Holzwege der Vernunft

Anything goes!

Viele Wege führen nach Rom. Führen auch viele Wege zur Vernunft? Viele Wege, die zur Vernunft führen sollten, haben sich im Laufe der Zeit als Holzwege herausgestellt.

Aristoteles hat nicht nur die Basis für Wahrheit und Vernunft in Wissenschaft und Praxis gelegt, sondern direkt oder indirekt auch die Holzwege gepflastert, die alle nicht das eigentliche Ziel erreichen. Insbesondere das Begründungsdenken, das im Münchhausen Trilemma endet, ist bereits im Aristotelischen Denken angelegt. Viele versuchen sich von den Aristotelischen Wurzeln zu befreien, aber in der einen oder anderen Hinsicht fällt dennoch der Schatten des großen Philosophen auf sie. Nach dem Begründungsdenken war es das Streben nach sicherer Erkenntnis, das viele weitere Holzwege gepflastert hat. Die Befürworter des Begründungsdenkens und diejenigen, die nach absoluter Sicherheit streben, haben sich — so wie man heute weiß — in ihren Möglichkeiten überschätzt. Dagegen sieht es so aus, als würden die Postmodernisten unsere Möglichkeiten, mit einer Wahrheitssemantik objektivierbare Modelle zu bilden, eindeutig unterschätzen. Mit Aristoteles könnte man sagen, dass beide Seiten — also sowohl der klassische Rationalismus mit seinem Streben nach absoluter Sicherheit und der Tendenz alles zu begründen als auch die Postmodernisten — nicht die Mitte zwischen zwei falschen Extremen getroffen haben, sondern als falsche Extreme gelten können.
Nimmt man die Wirkung der vielen Holzwege zusammen, haben sich die aktuellen philosophischen Konzeptionen weit von Aristoteles Position entfernt: Die Vernunft wird heute nicht mehr wie bei Aristoteles durch die Vernunfttugenden und die Wahrheit hergestellt, sondern (wissenschaftliche) Methoden haben die Vernunfttugenden verdrängt.

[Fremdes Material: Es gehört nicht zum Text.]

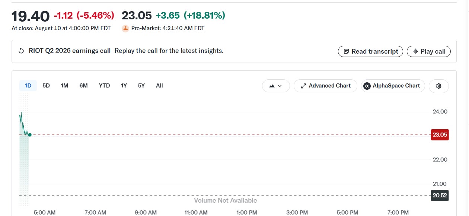Click the red 23.05 price label
The height and width of the screenshot is (216, 469).
tap(440, 135)
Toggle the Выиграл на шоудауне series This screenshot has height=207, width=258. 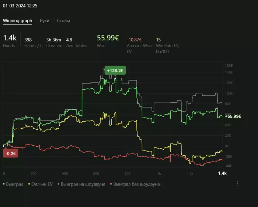coord(83,184)
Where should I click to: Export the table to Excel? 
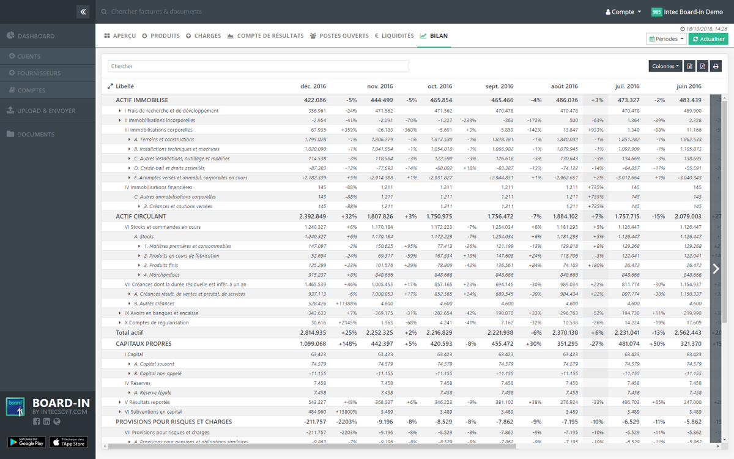pos(689,66)
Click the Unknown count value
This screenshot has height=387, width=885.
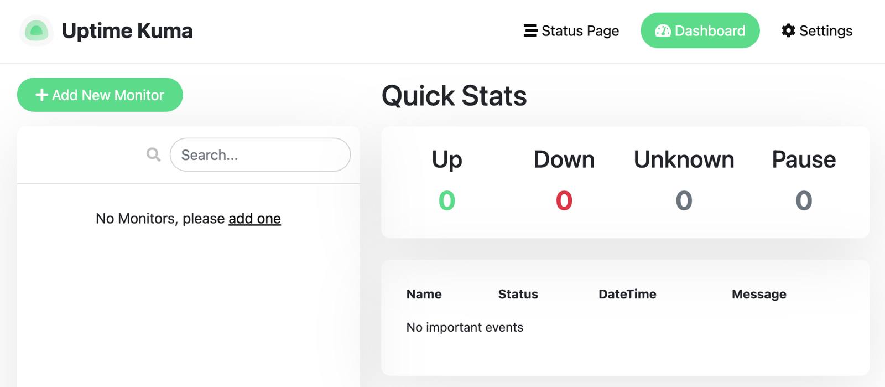684,200
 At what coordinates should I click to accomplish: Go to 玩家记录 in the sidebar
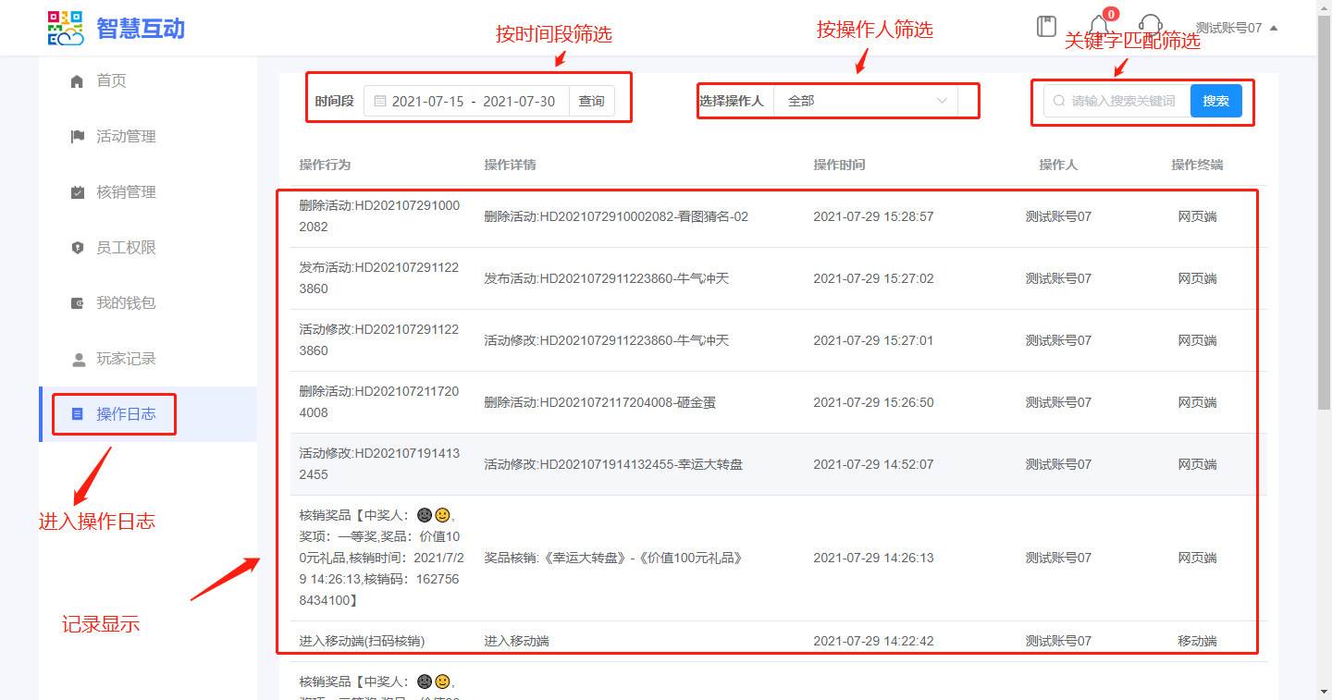point(126,359)
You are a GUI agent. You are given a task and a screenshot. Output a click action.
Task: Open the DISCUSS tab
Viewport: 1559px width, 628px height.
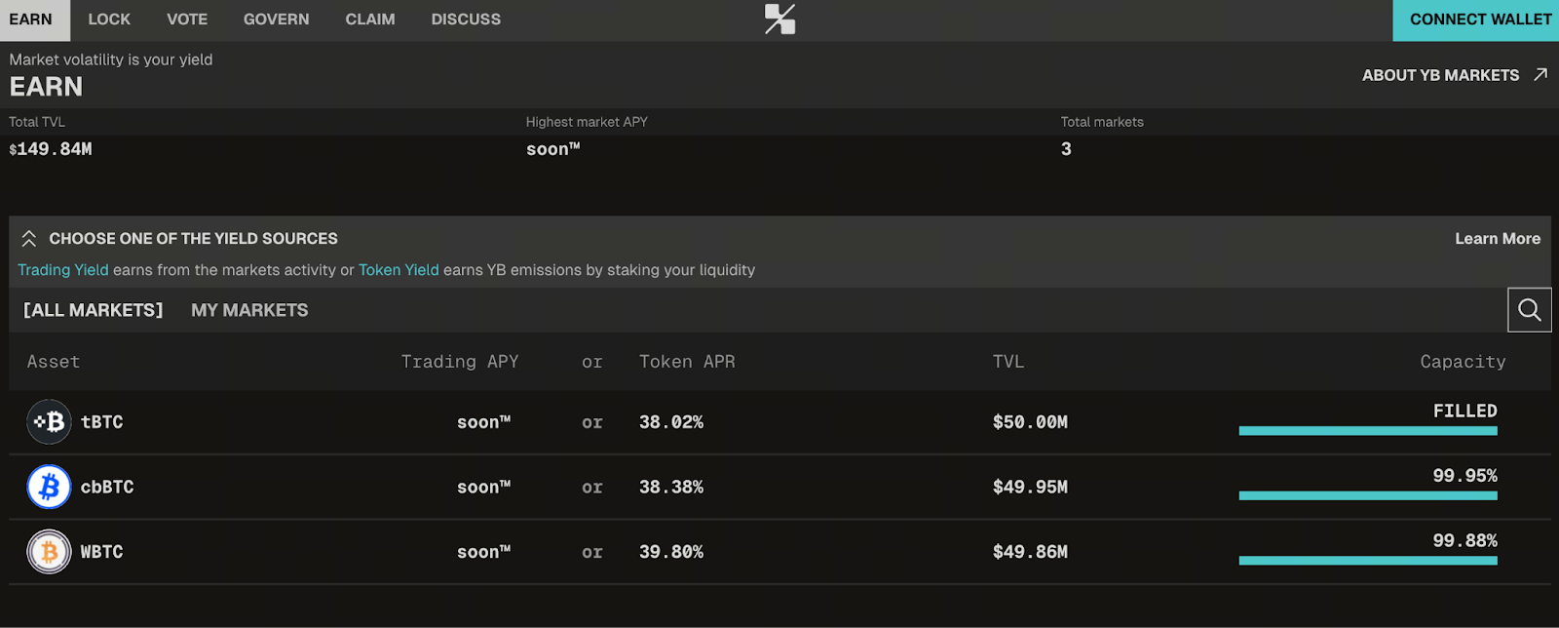pyautogui.click(x=466, y=20)
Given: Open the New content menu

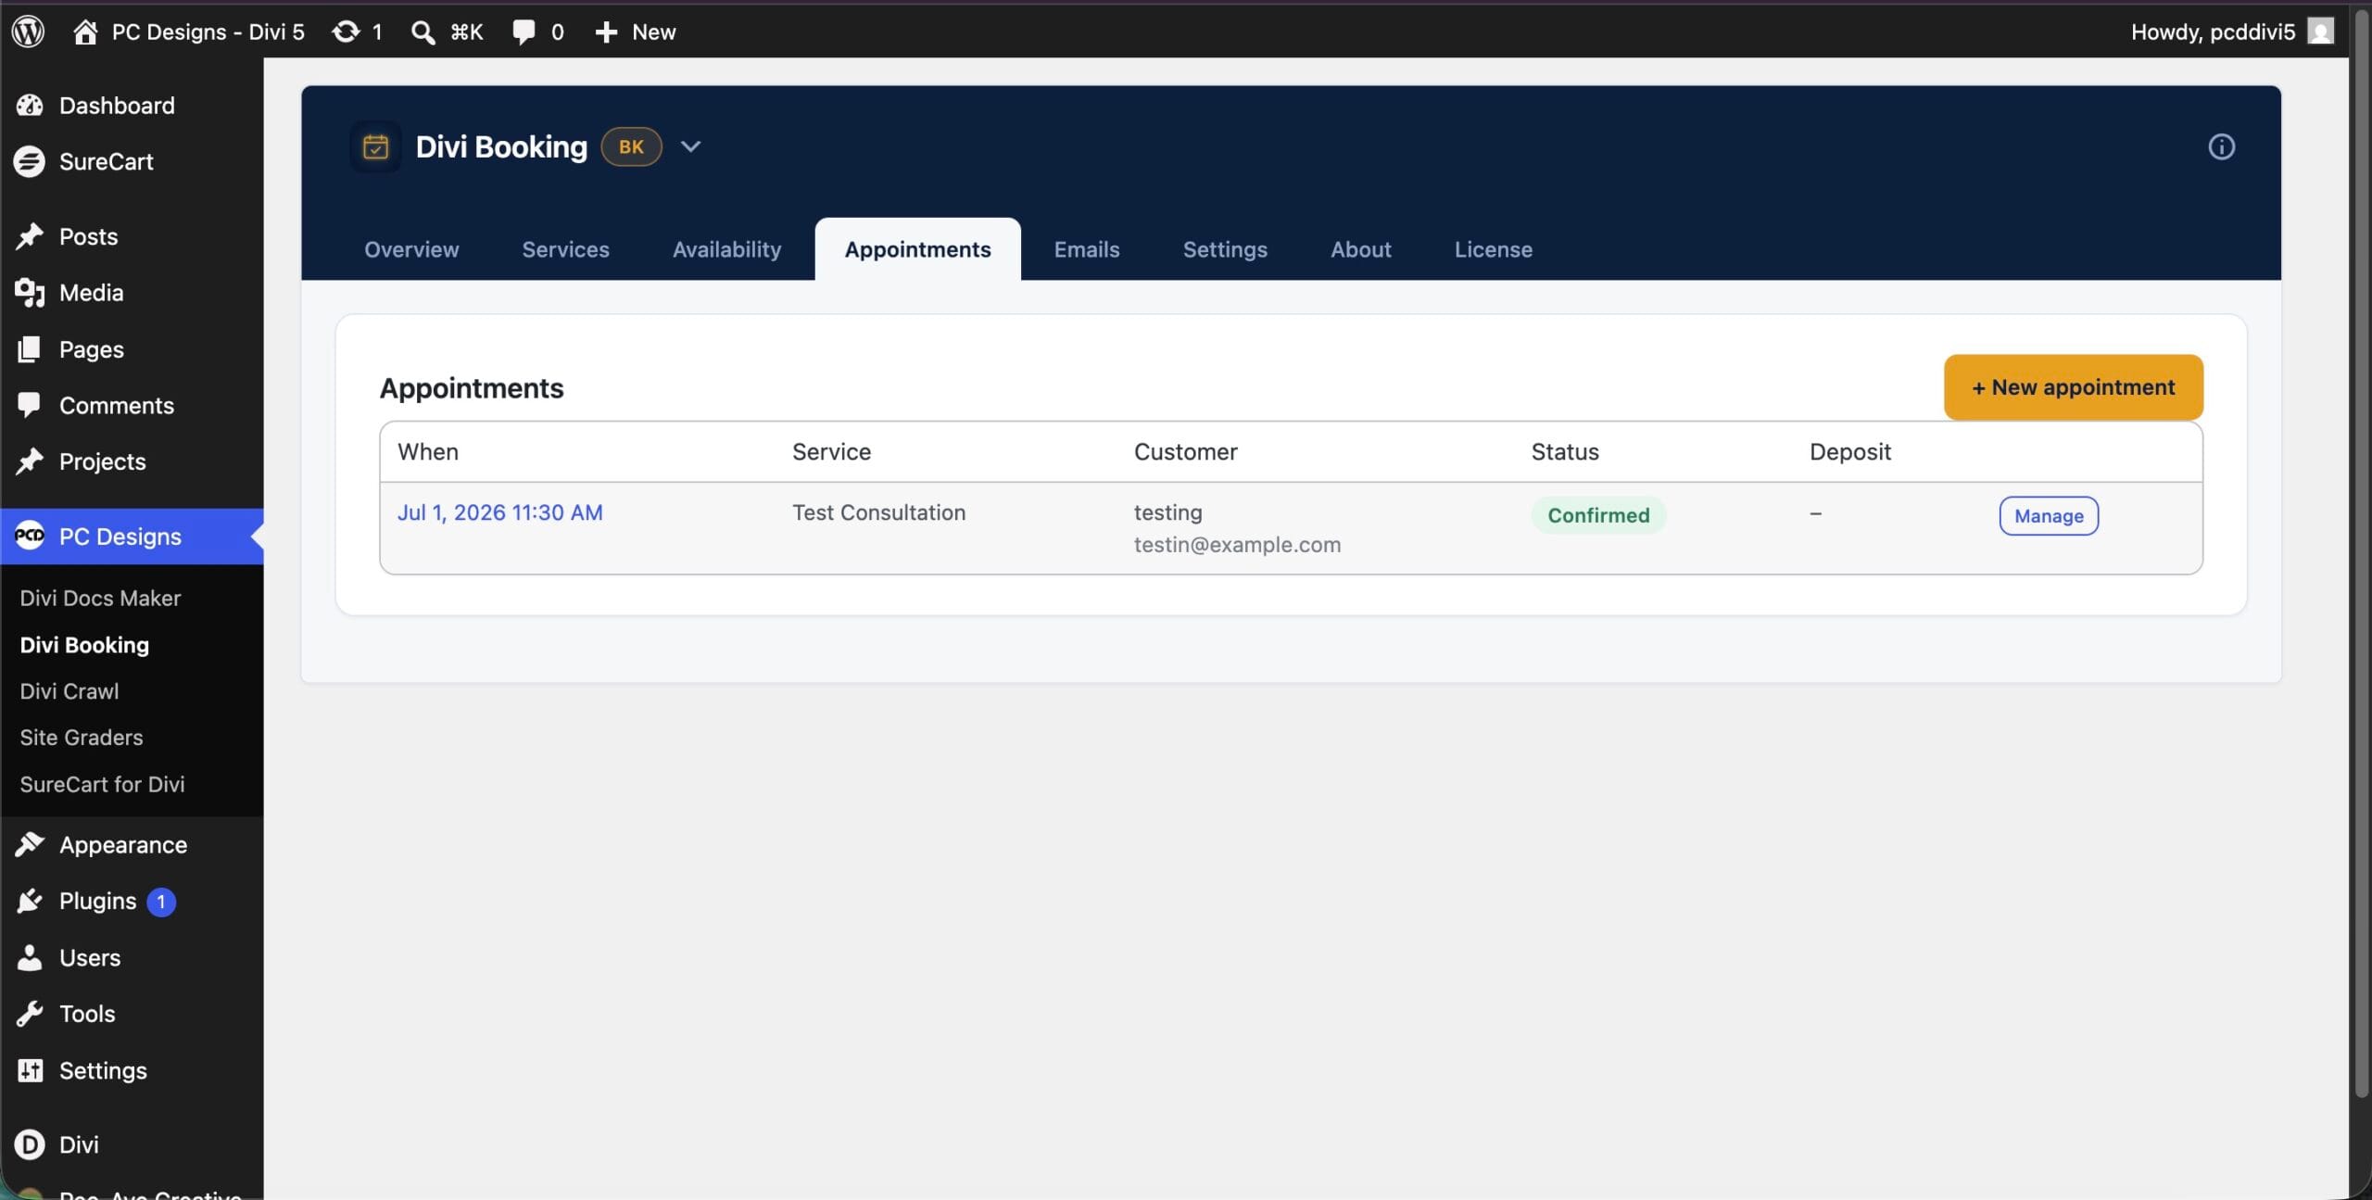Looking at the screenshot, I should tap(636, 32).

In einigen Konzeptionen wird sogar die Idee der Wahrheit diskreditiert und vielleicht dreht sich in Zukunft in manchen Konzeptionen die Sonne wieder um die Erde. Betrachtet man die führenden philosophischen Konzeptionen, muss man davon ausgehen, dass die moderne Philosophie in eine Denkfalle geraten ist, da verschiedenen Konzeptionen unvereinbare methodische Regeln propagieren. Feyerabend drückt es sogar noch niederschmetternder aus: Anything goes!
Eines hat Hans Albert überdeutlich gemacht: Das sichere Wissen, das Aristotels angestrebt hat, ist nicht erreichbar. Mit dieser Erkenntnis scheinen aber nur die Sozialwissenschaften Probleme zu haben. Die Natur- und Ingenieurwissenschaften schreiten schneller denn je von Erfolg zu Erfolg, wohingegen sich die Sozialwissenschaften immer mehr in ihren Methoden verlieren und die Forschungskonzeptionen der Beliebigkeit nähern.
Wer sich der heute angebotenen Alternativen in der Philosophie bewusst ist, kann sehen, dass der klassische Rationalismus auf vielen Holzwegen gescheitert ist und die wissenschaftlichen Methoden genauso am Ende sind, wie der klassische Rationalismus. Beide vegetieren eigentlich nur noch innerhalb der Sozialwissenschaften dahin.